O Cristianismo é uma família de irmãos imperfeitos
Naturalmente, um julgamento mais assertivo sobre os descaminhos do evangelicismo brasileiro dependeriam de um comprometimento insistente desse movimento com o governo, apoiando práticas não apenas sub-cristãs, mas claramente anticristãs, ou da manutenção de um apoio servil e sem qualquer crítica ou questionamento.
O jogo ainda está em pleno desenvolvimento; mas meu próprio palpite, que desenvolverei em outras oportunidades, é de que o evangelicismo brasileiro é muito subjetivista e pouco cosmológico ou católico. Isso o torna bastante atraente em uma sociedade afetivizada e centrada no Self; mas também lhe rouba categorias críticas para julgar o processo histórico. O evangélico típico tem uma experiência da graça de Deus, mas não vive em um cosmos teísta e sob uma lei divina. Faltam-lhe, então, vitaminas importantes.
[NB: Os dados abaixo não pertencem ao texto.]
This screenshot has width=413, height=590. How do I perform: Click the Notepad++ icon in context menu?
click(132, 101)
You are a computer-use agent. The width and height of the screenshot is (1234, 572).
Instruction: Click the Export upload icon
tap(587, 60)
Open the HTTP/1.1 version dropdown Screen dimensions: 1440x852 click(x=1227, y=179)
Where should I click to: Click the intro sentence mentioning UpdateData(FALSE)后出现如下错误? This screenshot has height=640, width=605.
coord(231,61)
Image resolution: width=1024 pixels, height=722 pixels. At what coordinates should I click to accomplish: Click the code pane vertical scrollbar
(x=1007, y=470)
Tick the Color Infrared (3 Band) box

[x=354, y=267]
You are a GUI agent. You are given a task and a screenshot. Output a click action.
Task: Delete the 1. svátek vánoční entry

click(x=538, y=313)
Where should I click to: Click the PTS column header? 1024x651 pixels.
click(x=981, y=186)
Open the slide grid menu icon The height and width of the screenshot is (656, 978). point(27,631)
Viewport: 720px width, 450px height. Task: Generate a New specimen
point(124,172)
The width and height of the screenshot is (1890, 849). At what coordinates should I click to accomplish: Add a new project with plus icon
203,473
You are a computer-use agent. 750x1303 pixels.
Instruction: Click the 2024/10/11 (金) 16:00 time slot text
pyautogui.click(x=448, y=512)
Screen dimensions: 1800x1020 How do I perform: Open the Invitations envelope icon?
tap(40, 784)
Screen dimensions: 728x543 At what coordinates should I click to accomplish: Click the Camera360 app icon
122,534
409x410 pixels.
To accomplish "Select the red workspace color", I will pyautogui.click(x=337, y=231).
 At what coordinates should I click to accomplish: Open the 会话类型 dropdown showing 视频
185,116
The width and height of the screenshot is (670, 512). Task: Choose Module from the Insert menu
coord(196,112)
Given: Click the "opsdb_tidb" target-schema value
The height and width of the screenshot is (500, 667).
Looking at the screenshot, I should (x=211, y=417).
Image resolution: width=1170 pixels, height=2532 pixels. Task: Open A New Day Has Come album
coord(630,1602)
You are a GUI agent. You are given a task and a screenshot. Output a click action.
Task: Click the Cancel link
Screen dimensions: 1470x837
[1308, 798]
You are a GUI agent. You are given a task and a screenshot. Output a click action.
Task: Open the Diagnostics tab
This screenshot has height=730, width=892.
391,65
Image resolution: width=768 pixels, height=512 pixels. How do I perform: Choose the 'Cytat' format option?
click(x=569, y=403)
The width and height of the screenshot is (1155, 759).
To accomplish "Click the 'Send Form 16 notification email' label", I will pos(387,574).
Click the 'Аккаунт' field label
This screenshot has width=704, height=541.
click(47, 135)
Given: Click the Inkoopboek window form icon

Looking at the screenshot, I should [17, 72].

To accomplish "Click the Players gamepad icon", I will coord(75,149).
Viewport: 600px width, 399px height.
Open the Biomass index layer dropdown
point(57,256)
É possível que alguns leitores tenham críticas ao evangelicismo que, em sua opinião, são realmente fatais. Assim como eu considero fatais diversas críticas ao secularismo, às espiritualidades identitárias, e às religiões de matriz africana, por exemplo. Mas a crítica do sagrado pode ter seu uso mesmo quando os diferentes não entram em acordo. Afinal, mesmo quando o adepto de uma crença não considera certa crítica como suficiente para destruir a fé, é possível ainda que ele leve a sério essa crítica e busque reformar a vida intelectual e religiosa de sua comunidade. Nesse sentido, a crítica do sagrado pode cumprir uma importante função pública, em uma sociedade plural. Pode, até mesmo, inspirar uma “concorrência do bem”, em que cada sistema de espiritualidade se vê obrigado à autocrítica.
Passemos aos finalmentes: em defesa do movimento evangélico, menciono que o apoio de grande parcela dos evangélicos ao governo não é incondicional, e que o debate interno sobre como responder a seus gestos de afastamento da fé cristã vem aumentando. O hábito de debater teologia e moralidade, o sentido de responsabilidade pela presença cristã pública, e a noção crítica de idolatria política, a qual tem progressivamente ganhado espaço no movimento evangélico, podem ajudar a manter viva a chama do princípio profético-protestante, e impedir que a verdadeira catolicidade cristã seja substituída por uma hegemonia de extremos políticos.